Chelo appeared in the doorway with a soft
“Hola.”

She was bigger than yesterday. Belly big as Saturn now. Her amazing solar system. The best churches let you have pussy and God.

“Ven aquí, nena. Quédate conmigo.”

The girl dropped the blinds. He liked watching her move. She cozied up, pulled needlepoint from her basket. He leaned in. The Virgin of Guadalupe. Of course. This girl was seriously religious. He was a little put off by this particular threesome. She'd finished Mary and was working on her halo. Two shades of yellow. Or maybe gold.

“How do you do that?”

“It's easy,” she said. “You should try.”

He meant, How do you have the patience to do that, but he let this misunderstanding pass. “It's what? A pillow?”

The girl laughed. “No, you frame it. Hang it on the wall.”

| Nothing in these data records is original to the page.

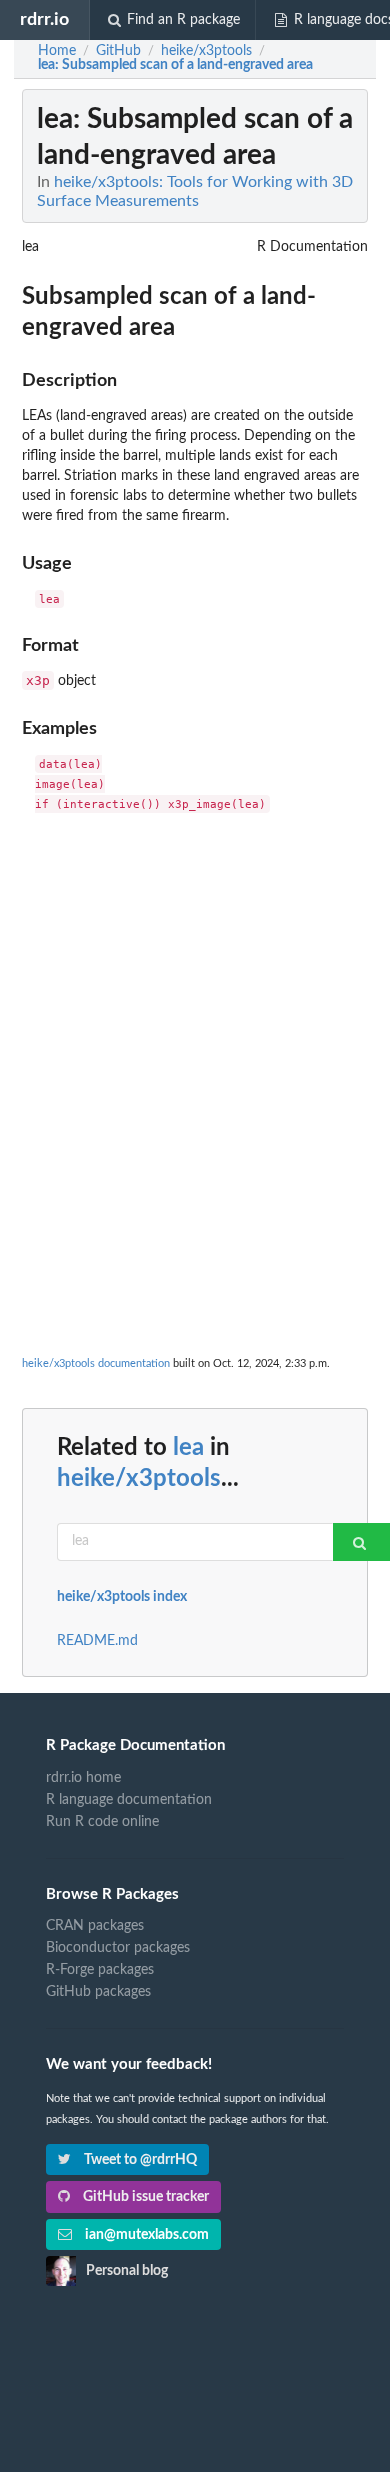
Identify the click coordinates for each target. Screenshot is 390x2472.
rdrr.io (44, 19)
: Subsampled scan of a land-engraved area (175, 65)
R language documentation (129, 1800)
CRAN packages (95, 1926)
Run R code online (102, 1822)
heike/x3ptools (139, 1479)
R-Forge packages (100, 1970)
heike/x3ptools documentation (96, 1363)
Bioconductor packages (118, 1948)
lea (188, 1448)
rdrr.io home (83, 1778)
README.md (97, 1641)
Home (57, 51)
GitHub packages (98, 1992)
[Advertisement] (195, 1029)
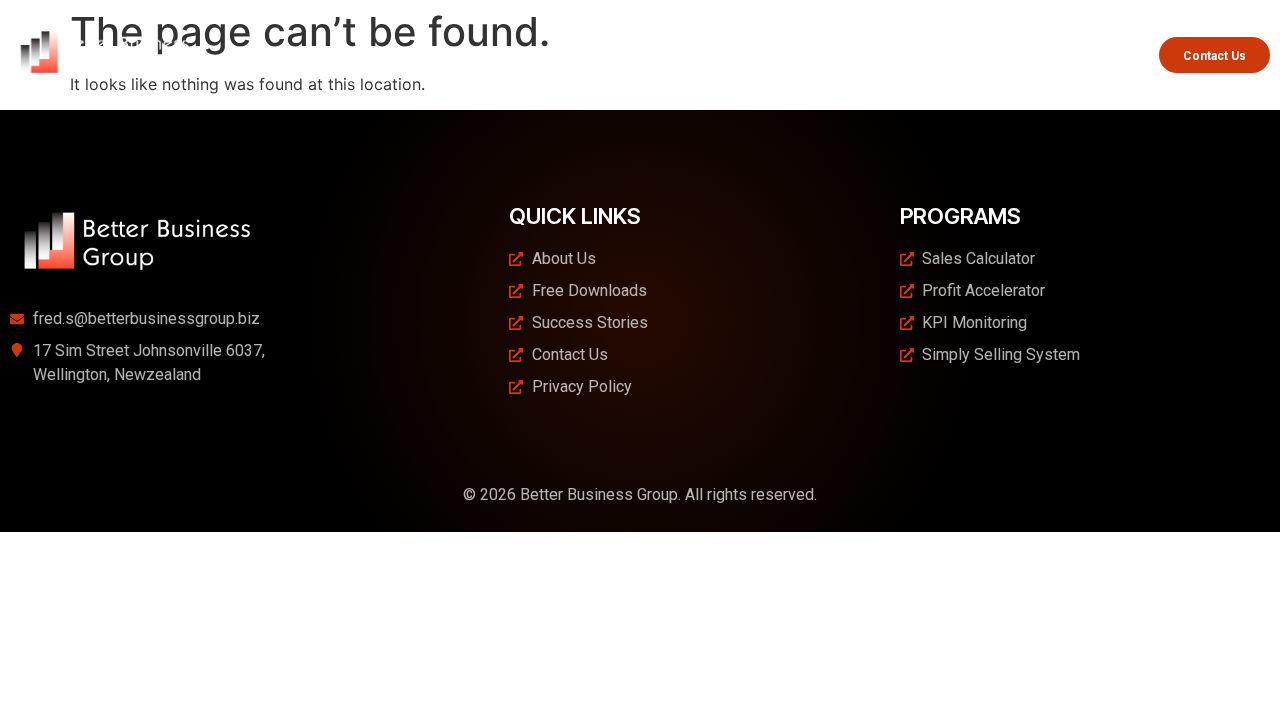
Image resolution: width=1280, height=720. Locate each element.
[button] (678, 54)
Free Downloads (971, 54)
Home (488, 54)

Virgin art. No home could have too much. Each time the needle went into the hole, the strand got shorter. Each stitch, more color, less yarn. He could turn that into a sermon, too. He laughed. The girl laughed to keep him company.

“Tómalo.”
She pushed the canvas at him. “A man should know how to sew. If you become a pirate, you'll have to mend your socks.”

The only needle he'd navigated was the other kind, but he wasn't going to bring up that bliss. “Where do I go?”

“That little square. Go up.”

He stabbed the Virgin in the eye, pushed the canvas back to Chelo. “Forget it. I'll mess it up.”

“We'll do it together.” She guided his needle into the correct hole. “Now pick up the needle on the other side. Slowly. Don't pull too hard. Now go down over there.”

This direction was easier. From the top, you could see where you were headed. He reached underneath to tug the golden yarn.

“There.” She beamed. “Your first stitch.”

The second was easier. The third, easier still. His aim improved, her hand on his, her belly warming his side. Needlepoint. Well, all right. Anything could be interesting, if you let it. They sewed until his hard-on got the best of him. He pulled her horizontal.

“You feel good.”

She curled into him.

“You know, this baby is going to need a daddy,” the looter murmured in her ear. “What if it's a boy?”

Their heads lay on the same pillow and he felt sleep coming on. Here in the fat aunt's backyard, surrounded by dumb chickens, lying on a lumpy cot with a pregnant girl in braces, the looter was content.
So this is happiness. So little. So much.
He touched her full breasts. She pressed his hands to her stomach. It was tight. Something freaky was happening. Little eruptions bubbled under her taut skin. Then he knew. He and this baby had something in common. They'd both been buried alive.